» Work order
For the data below, restate word for word only the lines from the line containing "This screenshot has width=310, height=156." through the line containing "You are a computer-use agent. The image", both ends included.

» Information supplied
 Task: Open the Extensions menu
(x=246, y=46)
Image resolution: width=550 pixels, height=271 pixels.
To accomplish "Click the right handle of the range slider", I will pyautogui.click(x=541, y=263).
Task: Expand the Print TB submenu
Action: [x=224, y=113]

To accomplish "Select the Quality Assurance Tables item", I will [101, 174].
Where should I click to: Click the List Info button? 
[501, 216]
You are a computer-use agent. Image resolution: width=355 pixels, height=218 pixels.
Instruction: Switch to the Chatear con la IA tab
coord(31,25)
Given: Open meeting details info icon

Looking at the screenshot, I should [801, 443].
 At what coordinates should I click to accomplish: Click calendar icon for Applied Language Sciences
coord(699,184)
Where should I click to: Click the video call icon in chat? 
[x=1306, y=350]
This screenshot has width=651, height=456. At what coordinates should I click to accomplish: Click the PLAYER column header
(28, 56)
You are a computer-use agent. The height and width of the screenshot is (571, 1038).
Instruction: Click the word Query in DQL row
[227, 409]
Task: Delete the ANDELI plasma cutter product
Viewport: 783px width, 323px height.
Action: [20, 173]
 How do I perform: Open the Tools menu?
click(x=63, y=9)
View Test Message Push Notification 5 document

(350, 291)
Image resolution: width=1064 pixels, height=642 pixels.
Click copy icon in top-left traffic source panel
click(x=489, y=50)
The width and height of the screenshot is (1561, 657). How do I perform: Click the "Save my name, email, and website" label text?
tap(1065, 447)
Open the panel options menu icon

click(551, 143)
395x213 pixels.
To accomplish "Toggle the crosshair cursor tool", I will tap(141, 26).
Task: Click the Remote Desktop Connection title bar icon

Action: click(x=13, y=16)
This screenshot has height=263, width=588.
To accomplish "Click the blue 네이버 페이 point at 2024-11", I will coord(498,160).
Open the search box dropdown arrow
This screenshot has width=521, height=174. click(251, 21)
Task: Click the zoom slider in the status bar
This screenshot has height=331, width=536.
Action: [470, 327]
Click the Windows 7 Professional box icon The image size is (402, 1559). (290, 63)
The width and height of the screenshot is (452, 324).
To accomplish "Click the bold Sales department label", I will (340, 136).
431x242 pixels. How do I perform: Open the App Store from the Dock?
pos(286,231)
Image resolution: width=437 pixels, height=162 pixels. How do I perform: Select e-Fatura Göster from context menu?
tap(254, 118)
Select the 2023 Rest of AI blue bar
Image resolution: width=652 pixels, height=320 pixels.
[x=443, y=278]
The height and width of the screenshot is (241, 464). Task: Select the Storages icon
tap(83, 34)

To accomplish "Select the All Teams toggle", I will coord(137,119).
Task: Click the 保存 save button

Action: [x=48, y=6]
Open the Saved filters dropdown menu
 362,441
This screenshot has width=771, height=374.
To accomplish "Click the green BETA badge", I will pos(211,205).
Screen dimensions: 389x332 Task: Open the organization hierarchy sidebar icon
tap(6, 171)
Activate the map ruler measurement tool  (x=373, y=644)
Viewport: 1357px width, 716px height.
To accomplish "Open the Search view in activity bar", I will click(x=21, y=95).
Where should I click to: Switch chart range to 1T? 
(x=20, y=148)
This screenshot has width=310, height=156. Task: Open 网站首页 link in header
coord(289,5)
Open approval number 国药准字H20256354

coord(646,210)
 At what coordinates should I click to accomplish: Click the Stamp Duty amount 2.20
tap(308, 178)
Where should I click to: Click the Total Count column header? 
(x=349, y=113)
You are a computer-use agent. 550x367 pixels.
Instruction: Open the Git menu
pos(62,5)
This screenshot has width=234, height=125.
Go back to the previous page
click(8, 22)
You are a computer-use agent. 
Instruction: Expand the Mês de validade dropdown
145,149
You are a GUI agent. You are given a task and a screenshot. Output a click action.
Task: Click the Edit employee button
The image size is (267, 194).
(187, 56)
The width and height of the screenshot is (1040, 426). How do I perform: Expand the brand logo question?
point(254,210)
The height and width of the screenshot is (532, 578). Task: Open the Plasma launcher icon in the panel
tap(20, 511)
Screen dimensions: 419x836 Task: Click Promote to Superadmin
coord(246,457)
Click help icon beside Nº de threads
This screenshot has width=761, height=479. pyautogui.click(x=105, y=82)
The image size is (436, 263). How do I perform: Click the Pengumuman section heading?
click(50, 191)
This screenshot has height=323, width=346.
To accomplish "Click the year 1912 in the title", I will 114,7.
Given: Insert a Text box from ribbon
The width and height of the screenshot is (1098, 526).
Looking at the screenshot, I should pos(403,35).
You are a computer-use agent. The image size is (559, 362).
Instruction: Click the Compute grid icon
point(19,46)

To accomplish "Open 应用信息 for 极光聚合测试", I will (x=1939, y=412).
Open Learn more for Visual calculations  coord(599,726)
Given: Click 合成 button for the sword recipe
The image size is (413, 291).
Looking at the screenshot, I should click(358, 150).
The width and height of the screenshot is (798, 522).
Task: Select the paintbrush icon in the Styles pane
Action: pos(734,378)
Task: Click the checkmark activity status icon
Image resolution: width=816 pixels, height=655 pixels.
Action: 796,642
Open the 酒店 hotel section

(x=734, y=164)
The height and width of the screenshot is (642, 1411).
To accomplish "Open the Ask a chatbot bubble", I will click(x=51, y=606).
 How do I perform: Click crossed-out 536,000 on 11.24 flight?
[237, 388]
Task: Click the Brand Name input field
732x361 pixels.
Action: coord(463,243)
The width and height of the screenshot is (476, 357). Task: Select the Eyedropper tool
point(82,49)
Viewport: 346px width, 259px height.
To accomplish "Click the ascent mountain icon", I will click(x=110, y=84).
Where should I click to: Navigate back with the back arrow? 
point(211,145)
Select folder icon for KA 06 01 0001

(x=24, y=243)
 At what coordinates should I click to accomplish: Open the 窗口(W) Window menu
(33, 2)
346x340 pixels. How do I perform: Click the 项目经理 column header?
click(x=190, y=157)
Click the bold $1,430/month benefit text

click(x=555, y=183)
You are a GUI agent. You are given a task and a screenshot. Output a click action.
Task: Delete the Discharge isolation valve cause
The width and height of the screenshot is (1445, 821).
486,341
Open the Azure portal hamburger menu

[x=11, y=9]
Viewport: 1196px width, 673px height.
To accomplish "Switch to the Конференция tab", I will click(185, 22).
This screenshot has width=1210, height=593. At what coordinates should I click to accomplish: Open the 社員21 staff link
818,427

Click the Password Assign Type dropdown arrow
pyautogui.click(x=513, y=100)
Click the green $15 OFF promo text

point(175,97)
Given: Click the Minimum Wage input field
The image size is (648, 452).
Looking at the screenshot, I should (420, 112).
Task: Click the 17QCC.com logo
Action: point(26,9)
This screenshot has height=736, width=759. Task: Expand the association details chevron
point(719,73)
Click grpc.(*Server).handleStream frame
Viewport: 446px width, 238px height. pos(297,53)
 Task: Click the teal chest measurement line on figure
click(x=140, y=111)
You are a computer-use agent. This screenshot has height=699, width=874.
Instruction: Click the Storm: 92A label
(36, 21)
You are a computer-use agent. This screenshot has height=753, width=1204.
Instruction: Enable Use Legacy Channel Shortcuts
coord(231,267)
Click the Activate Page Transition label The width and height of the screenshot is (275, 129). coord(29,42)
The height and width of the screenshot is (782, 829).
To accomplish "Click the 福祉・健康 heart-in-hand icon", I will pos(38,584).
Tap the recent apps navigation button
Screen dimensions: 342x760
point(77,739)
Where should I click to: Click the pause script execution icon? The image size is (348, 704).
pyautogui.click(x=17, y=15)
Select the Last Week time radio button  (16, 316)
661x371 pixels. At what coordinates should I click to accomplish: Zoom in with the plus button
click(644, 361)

» Exercise solution
This screenshot has width=310, height=156. Task: Open 网站首页 link in header
coord(289,5)
Open approval number 国药准字H20256354

coord(646,210)
 At what coordinates should I click to accomplish: Click the Stamp Duty amount 2.20
tap(308, 178)
Where should I click to: Click the Total Count column header? 
(x=349, y=113)
You are a computer-use agent. 550x367 pixels.
Instruction: Open the Git menu
pos(62,5)
This screenshot has width=234, height=125.
Go back to the previous page
click(8, 22)
You are a computer-use agent. 
Instruction: Expand the Mês de validade dropdown
145,149
You are a GUI agent. You are given a task and a screenshot. Output a click action.
Task: Click the Edit employee button
The image size is (267, 194).
(187, 56)
The width and height of the screenshot is (1040, 426). How do I perform: Expand the brand logo question?
point(254,210)
The height and width of the screenshot is (532, 578). Task: Open the Plasma launcher icon in the panel
tap(20, 511)
Screen dimensions: 419x836 Task: Click Promote to Superadmin
coord(246,457)
Click help icon beside Nº de threads
This screenshot has width=761, height=479. pyautogui.click(x=105, y=82)
The image size is (436, 263). How do I perform: Click the Pengumuman section heading?
click(50, 191)
This screenshot has height=323, width=346.
To accomplish "Click the year 1912 in the title", I will 114,7.
Given: Insert a Text box from ribbon
The width and height of the screenshot is (1098, 526).
Looking at the screenshot, I should pos(403,35).
You are a computer-use agent. The image size is (559, 362).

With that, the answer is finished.